海の駅からは支線の「え」の電に乗った。
「え」の電は昔の江ノ電に似た緑と薄緑のツートンカラーの二両連結、ゆっくり海沿いを走っていたかと思うと、すぐにトンネルに入る。車内が一瞬暗くなり、チカチカと車内灯が点滅しながら点いた。
――江ノ電なら極楽寺のトンネルだな、抜けたら長谷かな……――
極楽寺のトンネルなら、ほんの数十秒で抜けてしまう。しかし、そのトンネルは一向に抜ける気配が無かった。
微かに人のため息が聞こえる。
車両の前の方にマヤと同じセーラー服を着たセミロングの子が座っている。
――この子は……――
思った時には目が合っていた。電車の揺れがひどくなったが、マヤは立ち上がって車両の前の方に行った。
「あたしマヤ、あなたは?」
「あたしは…………あたし」
少し面倒な子のようだ。電車の揺れがさらにひどくなった。
「同じセーラー服、あなたもお遍路さんなんだ」
「同じ……胸のワッペンが少し違う」
「あなたは人間、あたしは天使だもの」
「天使?」
揺れが少し収まった。
「堕天使だけどね」
「そうなんだ……」
収まった揺れが戻ってきて、マヤは、揺れにことよせて向かいの席に座った。
「分かっていると思うけど、このトンネルは、あなたの心のトンネル。あなたが決心しなきゃ永遠に抜けられないわよ」
「わたしのトンネル?」
「怖がっていないで、トンネルの外に出よう。あたしが付いていてあげるから、ね、恵美ちゃん」
「……どうして、あたし、まだ名前言ってないのに」
「堕が付いても天使だから……あ!」
「キャ!」
電車が大きくカーブを切ったので、マヤは振り飛ばされて恵美に抱き付く形になってしまった。
「ご、ごめんね」
「ううん、いいの……しばらくこうしていて」
「う、うん」
「マヤさん温かい……」
「恵美ちゃん、こんなに冷たくなっていたんだね……」
いつの間にか、車内は不用意に開けた冷凍庫のように凍り付いて、吐く息が蒸気のように白い。

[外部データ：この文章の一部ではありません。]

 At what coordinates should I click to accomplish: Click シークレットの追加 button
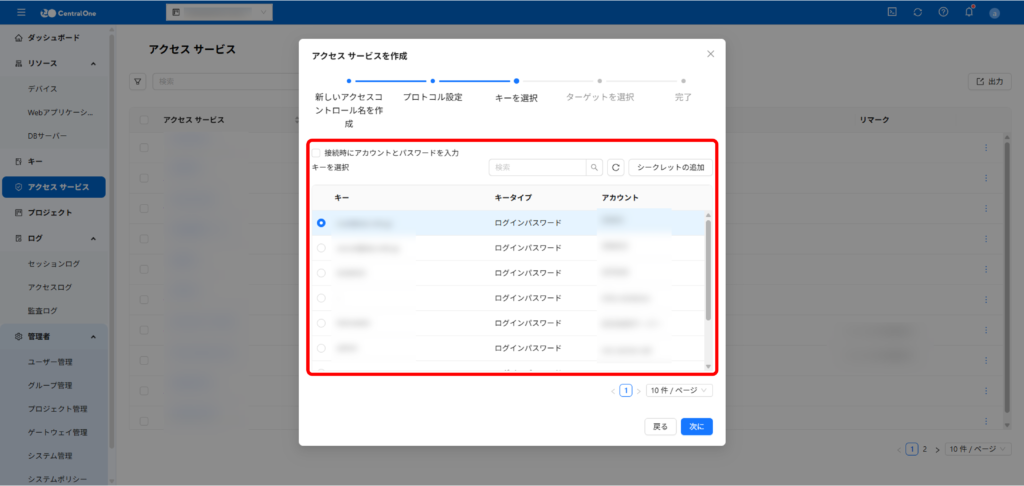tap(670, 168)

マヤは恵美を抱きしめてやった。マヤも手を伸ばしてくる……揺れが収まってきた。
「これでいい……トンネル出よう、駅には停まらなくていいから」
「うん……マヤさん」
「うん?」
「胸、大きいんですね」
「ど、どこ触ってんのよ(*ノωノ)!」
「ウフフ……」
「アハハ……」
二人は抱き合ったまま笑う。そして、直後トンネルを抜けた……。